Reproduce the records below exactly, but only between the lines holding "Join Aragon Premium (139, 2047)" and "[Eva's Castle] (53, 23)", inclusive.

== Segment start ==

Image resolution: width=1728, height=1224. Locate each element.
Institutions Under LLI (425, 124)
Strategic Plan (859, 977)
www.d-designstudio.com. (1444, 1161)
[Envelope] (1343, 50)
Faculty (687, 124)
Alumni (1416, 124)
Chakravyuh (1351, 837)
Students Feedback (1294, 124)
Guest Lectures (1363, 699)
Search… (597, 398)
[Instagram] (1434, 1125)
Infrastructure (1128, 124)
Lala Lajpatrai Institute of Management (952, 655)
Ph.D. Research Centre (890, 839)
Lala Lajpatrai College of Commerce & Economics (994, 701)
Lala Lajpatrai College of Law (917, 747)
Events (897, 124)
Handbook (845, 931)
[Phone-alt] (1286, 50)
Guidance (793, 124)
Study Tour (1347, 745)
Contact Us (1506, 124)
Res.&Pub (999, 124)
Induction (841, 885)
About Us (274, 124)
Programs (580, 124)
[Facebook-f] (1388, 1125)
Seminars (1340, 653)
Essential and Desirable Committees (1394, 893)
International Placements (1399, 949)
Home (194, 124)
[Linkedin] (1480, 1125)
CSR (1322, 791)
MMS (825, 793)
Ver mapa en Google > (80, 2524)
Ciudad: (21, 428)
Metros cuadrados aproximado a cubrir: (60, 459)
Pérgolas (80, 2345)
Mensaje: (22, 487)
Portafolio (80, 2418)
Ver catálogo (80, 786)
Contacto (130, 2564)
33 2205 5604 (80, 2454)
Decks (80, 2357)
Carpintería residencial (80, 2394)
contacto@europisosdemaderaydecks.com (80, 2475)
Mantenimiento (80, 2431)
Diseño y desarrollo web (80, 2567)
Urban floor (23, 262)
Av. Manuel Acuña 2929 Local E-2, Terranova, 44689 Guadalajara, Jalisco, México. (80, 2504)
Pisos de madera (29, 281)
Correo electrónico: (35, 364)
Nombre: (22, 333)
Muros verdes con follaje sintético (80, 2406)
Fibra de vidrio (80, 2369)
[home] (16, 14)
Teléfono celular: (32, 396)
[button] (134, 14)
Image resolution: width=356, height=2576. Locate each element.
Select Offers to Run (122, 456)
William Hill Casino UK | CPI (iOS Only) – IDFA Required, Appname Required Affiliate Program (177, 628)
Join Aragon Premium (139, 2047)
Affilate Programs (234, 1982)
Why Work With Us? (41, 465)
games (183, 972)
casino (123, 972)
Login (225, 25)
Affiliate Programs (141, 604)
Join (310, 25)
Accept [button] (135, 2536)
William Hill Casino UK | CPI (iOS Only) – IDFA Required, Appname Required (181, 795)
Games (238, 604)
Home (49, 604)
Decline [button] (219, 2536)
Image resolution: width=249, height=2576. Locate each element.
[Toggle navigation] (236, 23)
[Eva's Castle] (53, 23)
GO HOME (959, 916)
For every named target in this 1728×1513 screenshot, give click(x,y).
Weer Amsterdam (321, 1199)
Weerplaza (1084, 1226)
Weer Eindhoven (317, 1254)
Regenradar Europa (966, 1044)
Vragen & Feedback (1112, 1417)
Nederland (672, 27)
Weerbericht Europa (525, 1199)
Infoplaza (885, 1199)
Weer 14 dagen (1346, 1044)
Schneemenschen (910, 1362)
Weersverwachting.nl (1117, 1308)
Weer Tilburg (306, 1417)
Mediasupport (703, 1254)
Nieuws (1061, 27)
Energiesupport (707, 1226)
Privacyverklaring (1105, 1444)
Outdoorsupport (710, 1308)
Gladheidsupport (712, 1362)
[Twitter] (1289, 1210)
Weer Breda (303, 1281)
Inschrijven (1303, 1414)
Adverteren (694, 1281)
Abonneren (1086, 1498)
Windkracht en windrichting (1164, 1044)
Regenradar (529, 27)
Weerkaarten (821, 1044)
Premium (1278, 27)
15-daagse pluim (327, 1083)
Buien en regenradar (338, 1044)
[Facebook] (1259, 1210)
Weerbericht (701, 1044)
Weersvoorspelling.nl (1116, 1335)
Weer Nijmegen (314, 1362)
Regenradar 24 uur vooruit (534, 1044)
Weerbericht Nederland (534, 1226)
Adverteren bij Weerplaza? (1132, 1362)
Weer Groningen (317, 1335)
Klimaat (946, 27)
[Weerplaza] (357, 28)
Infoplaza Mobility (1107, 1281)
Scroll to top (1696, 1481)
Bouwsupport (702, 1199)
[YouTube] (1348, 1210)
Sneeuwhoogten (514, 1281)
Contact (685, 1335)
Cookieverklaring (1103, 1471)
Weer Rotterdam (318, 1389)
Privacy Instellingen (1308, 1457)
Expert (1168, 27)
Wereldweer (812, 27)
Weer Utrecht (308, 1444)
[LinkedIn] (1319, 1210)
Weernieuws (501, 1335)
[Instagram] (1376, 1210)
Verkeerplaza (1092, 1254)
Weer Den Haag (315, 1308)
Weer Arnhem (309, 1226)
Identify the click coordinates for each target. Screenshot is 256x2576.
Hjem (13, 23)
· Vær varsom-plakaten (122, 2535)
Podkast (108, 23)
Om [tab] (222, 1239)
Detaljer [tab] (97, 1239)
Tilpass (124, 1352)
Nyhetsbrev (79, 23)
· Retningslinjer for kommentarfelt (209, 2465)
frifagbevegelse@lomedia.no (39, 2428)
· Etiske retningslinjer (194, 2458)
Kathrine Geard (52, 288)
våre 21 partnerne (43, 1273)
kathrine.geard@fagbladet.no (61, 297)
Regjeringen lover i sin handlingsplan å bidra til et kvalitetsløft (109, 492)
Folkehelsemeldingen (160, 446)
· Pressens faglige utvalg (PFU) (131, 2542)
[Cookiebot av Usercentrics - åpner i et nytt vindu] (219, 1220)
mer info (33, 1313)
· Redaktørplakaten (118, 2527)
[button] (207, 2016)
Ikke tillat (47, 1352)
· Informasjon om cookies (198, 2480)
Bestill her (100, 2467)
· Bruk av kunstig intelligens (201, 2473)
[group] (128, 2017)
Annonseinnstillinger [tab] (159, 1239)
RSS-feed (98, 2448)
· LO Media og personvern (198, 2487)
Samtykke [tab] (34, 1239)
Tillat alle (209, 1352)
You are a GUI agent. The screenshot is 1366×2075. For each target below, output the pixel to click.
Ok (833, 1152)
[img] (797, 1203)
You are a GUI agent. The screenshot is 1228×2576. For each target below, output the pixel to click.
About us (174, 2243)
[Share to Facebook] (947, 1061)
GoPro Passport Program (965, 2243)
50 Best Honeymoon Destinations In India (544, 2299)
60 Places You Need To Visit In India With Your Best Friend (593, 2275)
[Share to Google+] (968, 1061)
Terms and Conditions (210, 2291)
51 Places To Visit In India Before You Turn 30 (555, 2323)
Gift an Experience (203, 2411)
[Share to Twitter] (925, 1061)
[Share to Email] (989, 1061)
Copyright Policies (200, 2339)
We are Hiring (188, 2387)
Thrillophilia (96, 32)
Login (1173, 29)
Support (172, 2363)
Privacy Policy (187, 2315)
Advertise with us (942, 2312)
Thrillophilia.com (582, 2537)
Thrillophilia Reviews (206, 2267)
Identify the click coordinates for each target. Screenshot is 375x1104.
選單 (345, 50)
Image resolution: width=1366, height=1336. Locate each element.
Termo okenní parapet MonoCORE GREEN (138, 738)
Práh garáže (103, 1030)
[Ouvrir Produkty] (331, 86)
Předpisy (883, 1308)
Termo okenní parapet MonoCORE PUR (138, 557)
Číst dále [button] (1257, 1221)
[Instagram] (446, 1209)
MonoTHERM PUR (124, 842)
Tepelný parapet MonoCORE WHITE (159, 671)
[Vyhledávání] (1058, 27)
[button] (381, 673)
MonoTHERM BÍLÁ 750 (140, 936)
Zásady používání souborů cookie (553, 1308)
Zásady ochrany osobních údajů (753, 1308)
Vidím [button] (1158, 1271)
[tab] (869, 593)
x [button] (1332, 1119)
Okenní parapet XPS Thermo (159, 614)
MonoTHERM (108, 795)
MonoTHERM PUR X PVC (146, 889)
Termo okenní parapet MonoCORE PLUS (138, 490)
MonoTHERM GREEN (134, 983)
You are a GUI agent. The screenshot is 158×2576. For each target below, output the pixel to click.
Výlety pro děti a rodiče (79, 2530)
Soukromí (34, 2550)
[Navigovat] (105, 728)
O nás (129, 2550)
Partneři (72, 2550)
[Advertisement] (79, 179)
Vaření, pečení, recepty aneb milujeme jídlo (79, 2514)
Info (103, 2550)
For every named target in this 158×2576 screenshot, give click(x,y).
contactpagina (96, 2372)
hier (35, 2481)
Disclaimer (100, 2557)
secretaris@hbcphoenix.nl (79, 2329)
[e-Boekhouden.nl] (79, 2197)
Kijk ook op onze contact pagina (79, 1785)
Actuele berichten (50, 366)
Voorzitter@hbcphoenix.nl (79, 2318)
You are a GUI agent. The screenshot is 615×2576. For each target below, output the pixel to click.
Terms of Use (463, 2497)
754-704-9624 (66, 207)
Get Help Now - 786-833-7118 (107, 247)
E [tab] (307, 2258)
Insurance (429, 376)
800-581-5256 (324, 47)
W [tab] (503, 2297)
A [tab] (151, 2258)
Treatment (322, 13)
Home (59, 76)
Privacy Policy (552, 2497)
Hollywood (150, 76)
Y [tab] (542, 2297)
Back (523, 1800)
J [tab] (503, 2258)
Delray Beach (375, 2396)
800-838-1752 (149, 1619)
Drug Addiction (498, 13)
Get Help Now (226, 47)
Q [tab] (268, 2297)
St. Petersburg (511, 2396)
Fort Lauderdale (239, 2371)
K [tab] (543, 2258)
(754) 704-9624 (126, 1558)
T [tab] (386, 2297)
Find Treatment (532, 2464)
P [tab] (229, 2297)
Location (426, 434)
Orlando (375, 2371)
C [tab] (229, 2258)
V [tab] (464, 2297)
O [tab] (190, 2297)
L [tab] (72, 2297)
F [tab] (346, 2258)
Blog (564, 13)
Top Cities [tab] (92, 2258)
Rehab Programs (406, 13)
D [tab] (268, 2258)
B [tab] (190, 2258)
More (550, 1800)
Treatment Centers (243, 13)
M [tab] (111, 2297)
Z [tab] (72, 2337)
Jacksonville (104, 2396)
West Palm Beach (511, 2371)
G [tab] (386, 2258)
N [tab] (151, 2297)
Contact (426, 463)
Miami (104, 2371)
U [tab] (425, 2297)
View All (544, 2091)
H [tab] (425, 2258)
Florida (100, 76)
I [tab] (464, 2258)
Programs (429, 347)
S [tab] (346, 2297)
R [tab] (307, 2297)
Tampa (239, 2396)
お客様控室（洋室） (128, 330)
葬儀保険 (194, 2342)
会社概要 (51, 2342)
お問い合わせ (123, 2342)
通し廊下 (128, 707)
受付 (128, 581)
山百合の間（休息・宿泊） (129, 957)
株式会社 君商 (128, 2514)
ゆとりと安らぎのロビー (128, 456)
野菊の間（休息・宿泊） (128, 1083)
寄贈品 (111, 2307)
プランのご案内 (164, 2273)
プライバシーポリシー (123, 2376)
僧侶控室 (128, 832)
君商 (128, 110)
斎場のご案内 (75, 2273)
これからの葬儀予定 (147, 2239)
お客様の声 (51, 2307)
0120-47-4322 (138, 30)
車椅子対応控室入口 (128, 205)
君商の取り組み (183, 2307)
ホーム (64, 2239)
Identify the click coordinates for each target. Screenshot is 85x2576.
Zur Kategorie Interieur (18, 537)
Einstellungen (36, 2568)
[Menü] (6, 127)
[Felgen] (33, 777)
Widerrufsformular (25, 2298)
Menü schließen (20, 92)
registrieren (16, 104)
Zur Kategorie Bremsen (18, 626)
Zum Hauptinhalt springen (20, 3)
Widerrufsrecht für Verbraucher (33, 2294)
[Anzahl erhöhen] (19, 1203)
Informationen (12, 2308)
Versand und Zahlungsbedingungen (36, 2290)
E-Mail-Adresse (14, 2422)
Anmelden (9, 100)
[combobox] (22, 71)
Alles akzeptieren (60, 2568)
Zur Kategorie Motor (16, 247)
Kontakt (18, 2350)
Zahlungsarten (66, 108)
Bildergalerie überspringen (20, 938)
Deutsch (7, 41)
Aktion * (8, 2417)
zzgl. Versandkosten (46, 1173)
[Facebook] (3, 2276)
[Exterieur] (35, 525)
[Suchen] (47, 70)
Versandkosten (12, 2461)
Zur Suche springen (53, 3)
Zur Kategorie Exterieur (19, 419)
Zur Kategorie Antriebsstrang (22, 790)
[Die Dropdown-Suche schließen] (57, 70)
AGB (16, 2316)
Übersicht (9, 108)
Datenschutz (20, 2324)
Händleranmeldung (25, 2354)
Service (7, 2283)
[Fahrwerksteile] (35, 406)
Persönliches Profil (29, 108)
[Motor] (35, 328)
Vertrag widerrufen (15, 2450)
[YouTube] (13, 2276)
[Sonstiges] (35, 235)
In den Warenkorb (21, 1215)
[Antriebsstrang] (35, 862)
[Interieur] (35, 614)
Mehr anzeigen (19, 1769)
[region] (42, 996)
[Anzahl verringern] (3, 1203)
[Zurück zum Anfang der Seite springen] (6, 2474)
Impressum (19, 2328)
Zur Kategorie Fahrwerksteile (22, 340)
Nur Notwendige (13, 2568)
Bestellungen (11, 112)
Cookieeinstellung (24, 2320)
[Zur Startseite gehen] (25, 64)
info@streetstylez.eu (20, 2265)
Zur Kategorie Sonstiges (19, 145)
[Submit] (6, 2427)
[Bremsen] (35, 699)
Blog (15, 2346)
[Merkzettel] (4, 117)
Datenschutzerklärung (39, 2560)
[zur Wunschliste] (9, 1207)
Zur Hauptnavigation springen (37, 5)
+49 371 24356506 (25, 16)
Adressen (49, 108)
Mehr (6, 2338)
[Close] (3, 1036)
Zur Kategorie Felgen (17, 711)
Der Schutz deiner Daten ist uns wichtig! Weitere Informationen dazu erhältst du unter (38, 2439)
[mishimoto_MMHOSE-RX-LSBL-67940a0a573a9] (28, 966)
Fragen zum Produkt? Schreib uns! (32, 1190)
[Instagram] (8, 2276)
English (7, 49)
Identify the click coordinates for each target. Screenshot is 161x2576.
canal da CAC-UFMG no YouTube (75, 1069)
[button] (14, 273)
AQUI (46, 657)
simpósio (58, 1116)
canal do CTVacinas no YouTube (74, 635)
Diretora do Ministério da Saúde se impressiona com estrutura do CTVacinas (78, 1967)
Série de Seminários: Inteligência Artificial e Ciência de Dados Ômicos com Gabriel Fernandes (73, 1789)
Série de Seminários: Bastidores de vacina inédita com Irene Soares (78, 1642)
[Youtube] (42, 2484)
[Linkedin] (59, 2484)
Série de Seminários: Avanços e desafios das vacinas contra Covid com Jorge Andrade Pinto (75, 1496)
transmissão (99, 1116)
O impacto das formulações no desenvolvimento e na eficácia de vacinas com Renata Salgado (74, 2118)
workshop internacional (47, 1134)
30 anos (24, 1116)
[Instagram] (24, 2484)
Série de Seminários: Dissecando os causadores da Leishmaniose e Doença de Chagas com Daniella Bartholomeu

== Segment end ==

Answer box =>
Join Aragon Premium (139, 2047)
Affilate Programs (234, 1982)
Why Work With Us? (41, 465)
games (183, 972)
casino (123, 972)
Login (225, 25)
Affiliate Programs (141, 604)
Join (310, 25)
Accept [button] (135, 2536)
William Hill Casino UK | CPI (iOS Only) – IDFA Required, Appname Required (181, 795)
Games (238, 604)
Home (49, 604)
Decline [button] (219, 2536)
Image resolution: width=249, height=2576. Locate each element.
[Toggle navigation] (236, 23)
[Eva's Castle] (53, 23)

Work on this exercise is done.